=== MATERIAL SUPPLIED ===

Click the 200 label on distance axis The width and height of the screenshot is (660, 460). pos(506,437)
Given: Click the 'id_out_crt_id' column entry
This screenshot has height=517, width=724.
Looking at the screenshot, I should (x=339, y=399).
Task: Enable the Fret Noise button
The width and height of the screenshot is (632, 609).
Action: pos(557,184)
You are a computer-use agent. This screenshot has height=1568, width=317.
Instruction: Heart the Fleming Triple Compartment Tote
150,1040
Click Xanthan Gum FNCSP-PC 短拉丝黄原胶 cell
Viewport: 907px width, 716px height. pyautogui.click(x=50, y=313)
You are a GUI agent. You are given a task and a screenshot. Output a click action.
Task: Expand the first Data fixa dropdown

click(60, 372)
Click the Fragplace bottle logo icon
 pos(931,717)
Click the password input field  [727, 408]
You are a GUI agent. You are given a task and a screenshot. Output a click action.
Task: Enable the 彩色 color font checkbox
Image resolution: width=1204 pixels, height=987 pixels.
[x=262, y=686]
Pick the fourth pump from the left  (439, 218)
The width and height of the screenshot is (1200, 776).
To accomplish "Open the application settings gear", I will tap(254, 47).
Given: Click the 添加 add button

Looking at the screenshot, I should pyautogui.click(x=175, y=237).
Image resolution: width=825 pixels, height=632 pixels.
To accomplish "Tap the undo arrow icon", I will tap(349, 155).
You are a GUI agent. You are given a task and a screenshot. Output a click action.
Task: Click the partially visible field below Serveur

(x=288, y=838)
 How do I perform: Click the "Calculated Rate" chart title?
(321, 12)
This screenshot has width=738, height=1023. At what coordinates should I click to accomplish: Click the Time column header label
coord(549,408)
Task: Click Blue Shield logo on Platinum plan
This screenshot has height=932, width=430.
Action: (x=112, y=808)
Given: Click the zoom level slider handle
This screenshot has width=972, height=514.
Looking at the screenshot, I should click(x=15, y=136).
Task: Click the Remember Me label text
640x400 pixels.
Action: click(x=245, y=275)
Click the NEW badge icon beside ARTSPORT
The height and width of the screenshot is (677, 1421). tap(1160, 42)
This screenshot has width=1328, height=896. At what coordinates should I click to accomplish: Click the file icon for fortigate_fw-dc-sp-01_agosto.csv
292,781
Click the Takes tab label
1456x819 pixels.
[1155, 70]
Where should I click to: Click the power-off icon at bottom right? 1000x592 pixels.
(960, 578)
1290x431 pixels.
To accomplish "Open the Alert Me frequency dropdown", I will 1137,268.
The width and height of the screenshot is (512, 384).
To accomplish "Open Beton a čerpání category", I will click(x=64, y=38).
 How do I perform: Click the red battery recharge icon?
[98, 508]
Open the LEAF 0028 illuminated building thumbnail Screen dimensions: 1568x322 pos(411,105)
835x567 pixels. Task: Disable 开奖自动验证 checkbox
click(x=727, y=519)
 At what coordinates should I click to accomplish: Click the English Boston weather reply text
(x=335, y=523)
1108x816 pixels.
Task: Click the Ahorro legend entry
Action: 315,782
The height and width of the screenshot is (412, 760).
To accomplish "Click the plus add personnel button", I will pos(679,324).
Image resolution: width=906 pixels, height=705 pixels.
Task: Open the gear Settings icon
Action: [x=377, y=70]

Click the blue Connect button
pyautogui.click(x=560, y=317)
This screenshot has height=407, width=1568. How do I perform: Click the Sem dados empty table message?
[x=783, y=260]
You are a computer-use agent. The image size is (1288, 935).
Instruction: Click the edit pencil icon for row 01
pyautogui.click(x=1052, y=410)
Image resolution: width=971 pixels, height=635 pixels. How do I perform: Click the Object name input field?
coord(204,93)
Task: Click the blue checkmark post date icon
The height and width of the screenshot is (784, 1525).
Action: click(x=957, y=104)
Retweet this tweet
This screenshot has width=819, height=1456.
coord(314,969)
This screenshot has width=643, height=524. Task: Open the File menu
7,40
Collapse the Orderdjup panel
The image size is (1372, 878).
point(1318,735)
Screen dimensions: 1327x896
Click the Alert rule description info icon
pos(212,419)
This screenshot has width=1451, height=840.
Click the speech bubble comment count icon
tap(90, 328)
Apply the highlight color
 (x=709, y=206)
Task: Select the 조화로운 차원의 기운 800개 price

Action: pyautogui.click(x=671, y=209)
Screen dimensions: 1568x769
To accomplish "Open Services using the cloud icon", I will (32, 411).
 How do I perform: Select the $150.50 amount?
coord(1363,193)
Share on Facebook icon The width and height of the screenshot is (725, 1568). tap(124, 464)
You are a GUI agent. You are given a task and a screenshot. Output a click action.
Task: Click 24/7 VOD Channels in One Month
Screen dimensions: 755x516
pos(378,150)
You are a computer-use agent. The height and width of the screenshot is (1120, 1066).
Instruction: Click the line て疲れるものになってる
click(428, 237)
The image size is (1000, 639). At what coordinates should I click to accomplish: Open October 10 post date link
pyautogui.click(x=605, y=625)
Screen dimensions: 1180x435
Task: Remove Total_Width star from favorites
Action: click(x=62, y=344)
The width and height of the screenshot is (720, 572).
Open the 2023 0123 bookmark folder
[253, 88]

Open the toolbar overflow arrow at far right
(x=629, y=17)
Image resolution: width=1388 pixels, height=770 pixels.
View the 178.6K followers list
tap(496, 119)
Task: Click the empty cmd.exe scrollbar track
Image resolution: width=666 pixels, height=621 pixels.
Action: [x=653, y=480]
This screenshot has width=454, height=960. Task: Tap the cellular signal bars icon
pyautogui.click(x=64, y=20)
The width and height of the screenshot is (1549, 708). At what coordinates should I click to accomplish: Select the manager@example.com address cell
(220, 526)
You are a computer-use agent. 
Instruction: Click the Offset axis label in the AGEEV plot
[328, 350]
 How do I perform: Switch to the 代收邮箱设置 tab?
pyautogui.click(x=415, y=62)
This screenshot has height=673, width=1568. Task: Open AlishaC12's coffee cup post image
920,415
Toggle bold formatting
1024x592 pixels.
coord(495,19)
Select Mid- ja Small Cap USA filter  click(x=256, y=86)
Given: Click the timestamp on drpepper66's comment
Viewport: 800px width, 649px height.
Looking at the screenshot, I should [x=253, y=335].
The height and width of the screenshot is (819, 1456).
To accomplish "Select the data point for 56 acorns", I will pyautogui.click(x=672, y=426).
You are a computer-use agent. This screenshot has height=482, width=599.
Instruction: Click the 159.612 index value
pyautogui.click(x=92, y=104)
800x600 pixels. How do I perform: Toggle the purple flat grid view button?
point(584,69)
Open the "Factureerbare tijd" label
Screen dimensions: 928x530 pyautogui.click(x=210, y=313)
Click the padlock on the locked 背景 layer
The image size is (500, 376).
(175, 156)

===

__THE PROBLEM__. Collect each line above holding the string "computer".

__ANSWER AREA__.
You are a computer-use agent. This screenshot has height=1568, width=317.
You are a computer-use agent. The image size is (1288, 935).
You are a computer-use agent. The height and width of the screenshot is (1120, 1066).
You are a computer-use agent. 
You are a computer-use agent. This screenshot has height=482, width=599.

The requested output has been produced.